Unveiling the Art of Film Funding and Distribution: An Insightful Interview with Sky Bergman

by Carole Dean


Sky Bergman

In the world of filmmaking, the journey from concept to the silver screen is a complex and multifaceted process. One critical aspect that often determines a film’s success and reach is its funding and distribution strategy. In a captivating interview on the Art of Film Funding podcast, Skye Bergman, an accomplished photographer, and director, delves into the intricacies of her directorial debut, “Lives Well Lived,” while sharing her insights into securing funding, navigating distribution channels, and connecting with audiences. This article offers a detailed exploration of Bergman’s interview, shedding light on her experiences, strategies, and valuable lessons for aspiring filmmakers.


The Genesis of a Documentary

Sky Bergman’s journey into filmmaking began with a personal passion project inspired by her grandmother’s remarkable life. The seed for her documentary, Lives Well Lived, was planted during a series about her grandmother’s cooking called “Kachina Nana.” Bergman’s desire to portray aging in a positive light led her to interview 40 individuals aged 75 and older, amassing a collective life experience of 3000 years. This diverse group became the cornerstone of her film, serving as role models for vibrant and fulfilling lives in the later years.


Crafting the Narrative

One of the most intriguing aspects of Bergman’s approach was her meticulous crafting of interview questions. Drawing upon her academic background, Bergman engaged with experts in social sciences, honing her questions to capture authentic and diverse perspectives on aging. Through a montage of interviewees, even those not prominently featured, she seamlessly wove a tapestry of shared experiences, resulting in a rich and comprehensive narrative.

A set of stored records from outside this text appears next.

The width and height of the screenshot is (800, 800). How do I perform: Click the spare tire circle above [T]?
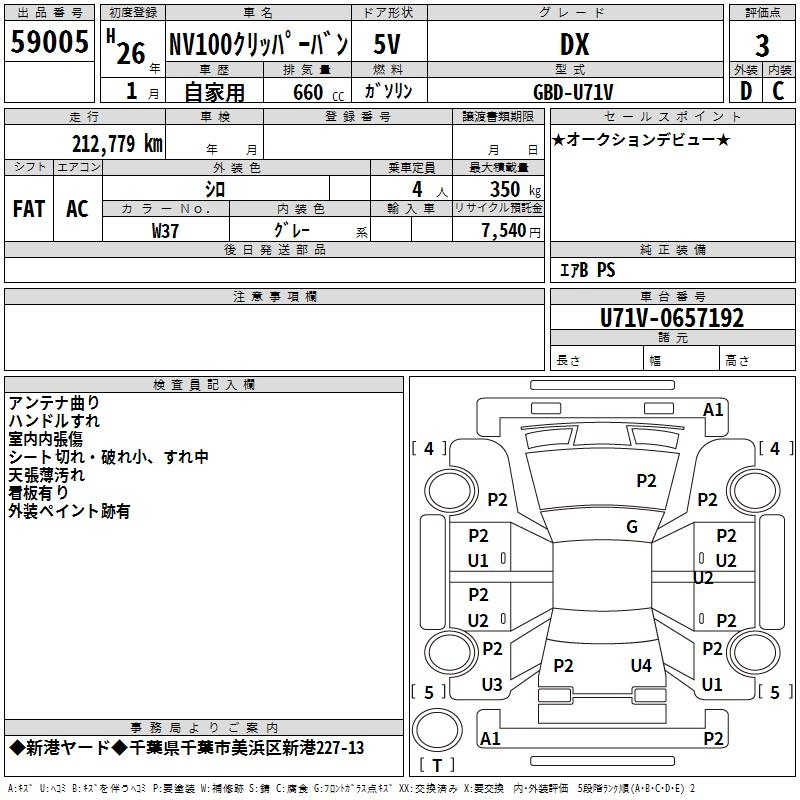coord(434,732)
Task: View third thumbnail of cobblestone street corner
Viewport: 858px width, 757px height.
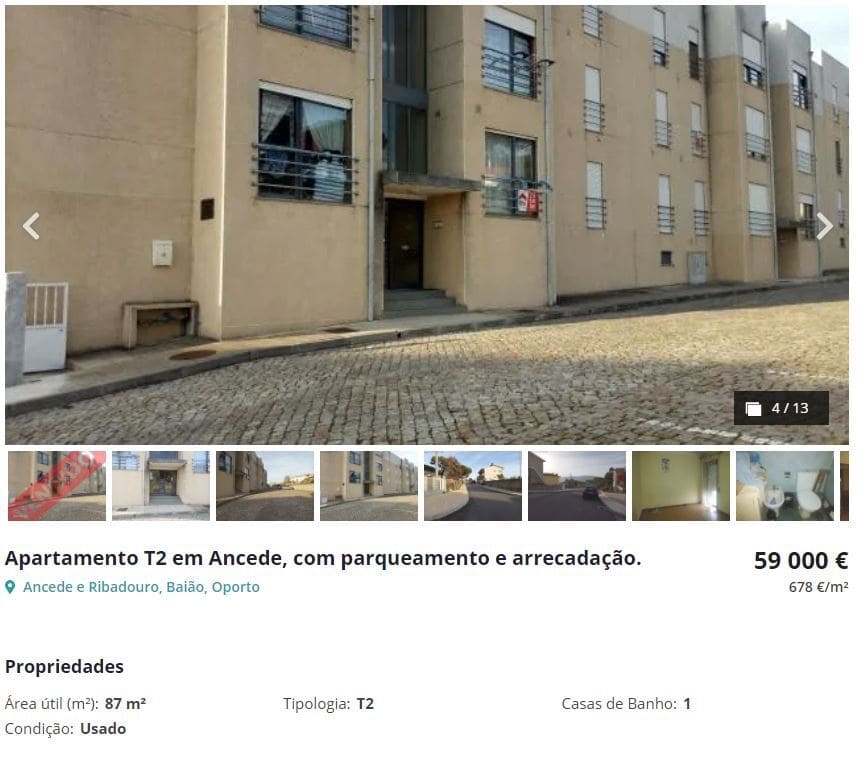Action: (265, 486)
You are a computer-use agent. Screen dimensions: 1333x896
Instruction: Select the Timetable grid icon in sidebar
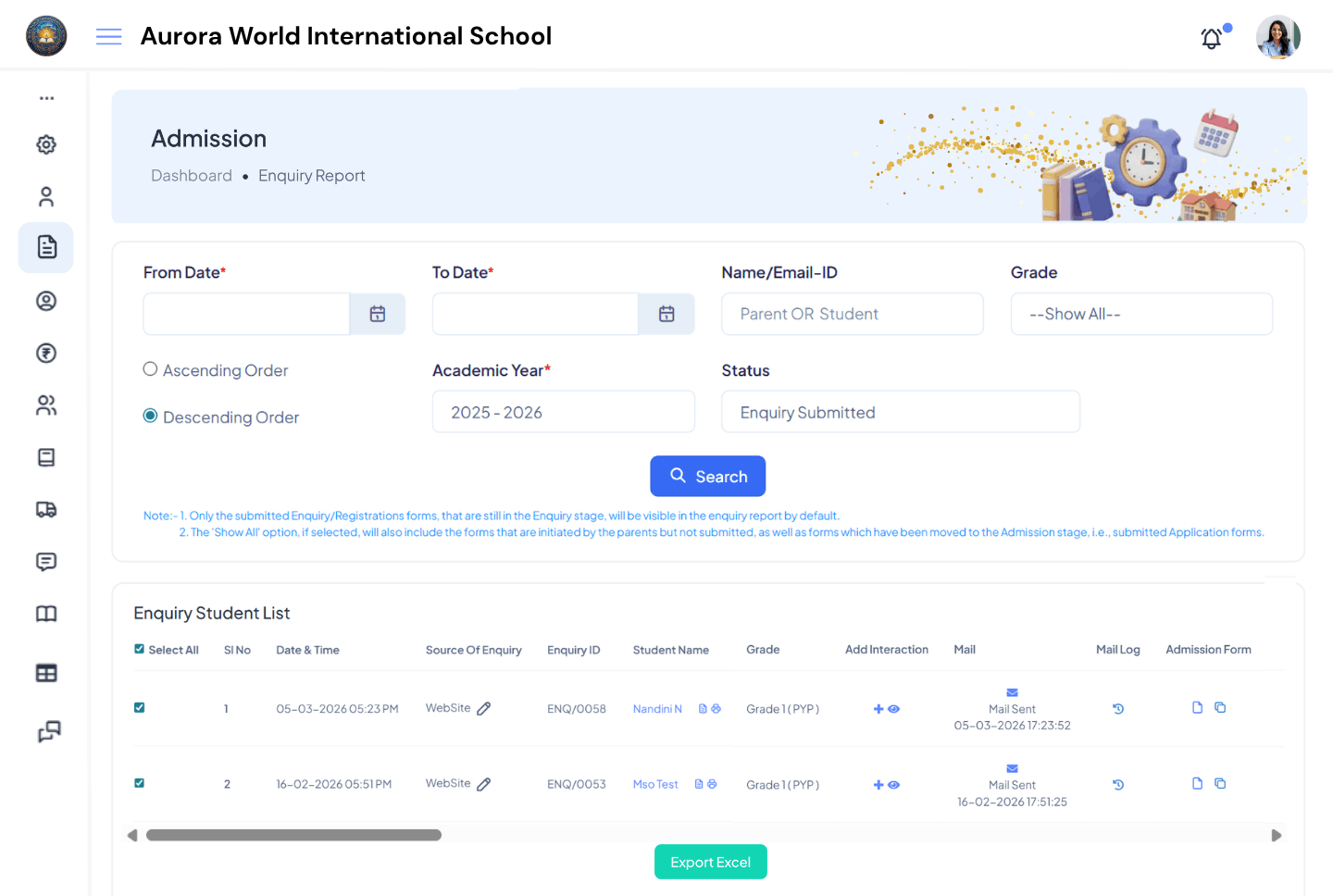click(x=45, y=673)
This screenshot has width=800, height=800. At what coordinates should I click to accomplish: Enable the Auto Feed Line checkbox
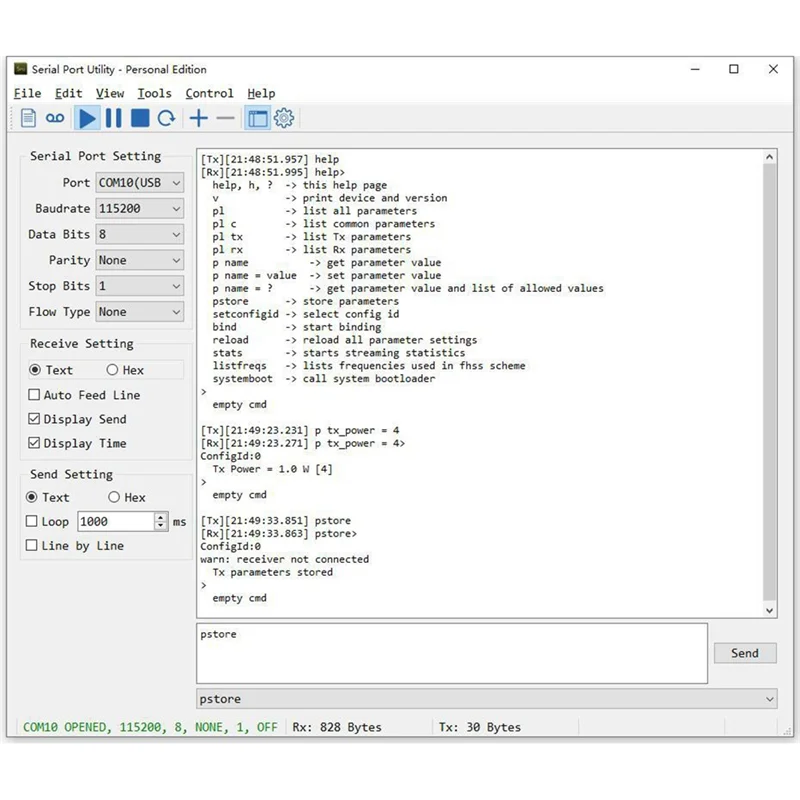[x=34, y=395]
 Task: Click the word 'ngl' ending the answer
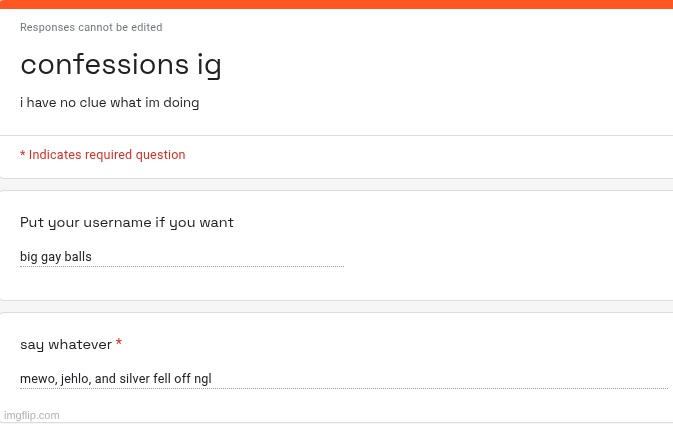tap(202, 379)
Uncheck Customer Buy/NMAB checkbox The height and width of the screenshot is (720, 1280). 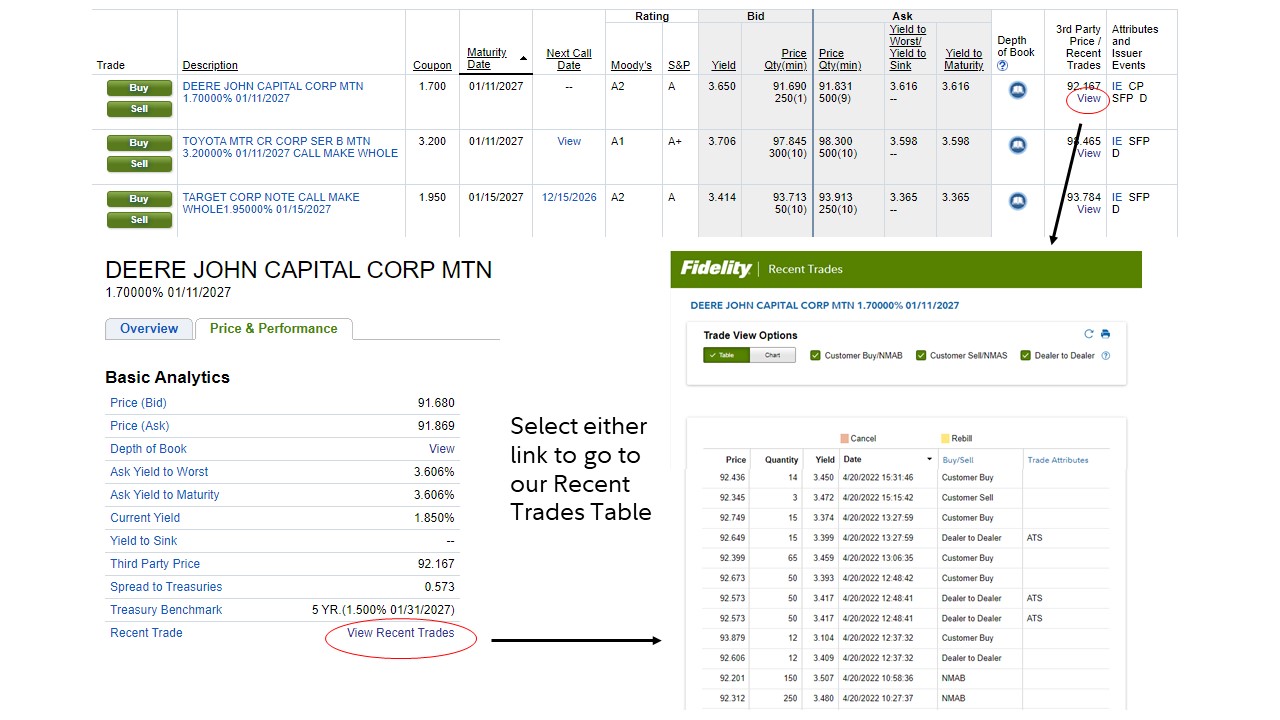815,355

A Festival Premiere and Distribution

Premiering at the Santa Barbara International Film Festival, “Lives Well Lived” gained initial recognition and momentum. However, Bergman’s journey did not end there. Her strategic decision to partner with Ken Isen, a distributor and festival programmer, played a pivotal role in the film’s theatrical release. By retaining control over specific rights, including community and educational screenings, Bergman empowered herself to generate income for future projects while maintaining her artistic vision.


The Power of Community Screenings

Bergman’s advocacy for community and educational screenings proved instrumental in extending the film’s impact. Leveraging relationships and networks, she secured a plethora of screenings, engaging diverse audiences and sparking discussions around aging and living life to the fullest. Her creative strategy of offering sponsorships to organizations lacking funds showcased her resourcefulness and commitment to spreading her film’s message.  If the nonprofit wanted to screen the film she gave them the time and opportunity to find sponsors and then promoted both in the screening.


Nurturing Relationships and Expanding Reach

Bergman’s success underscores the significance of nurturing relationships within the film industry. Her proactive approach to attending conferences and engaging with potential partners not only secured screenings but also facilitated valuable connections. By showcasing teasers and behind-the-scenes insights, she generated enthusiasm and anticipation for her film, enabling her to broaden her network of supporters. This way she made sales of the film to convention attendees and created virtual screenings that were sometimes priced with her or without her.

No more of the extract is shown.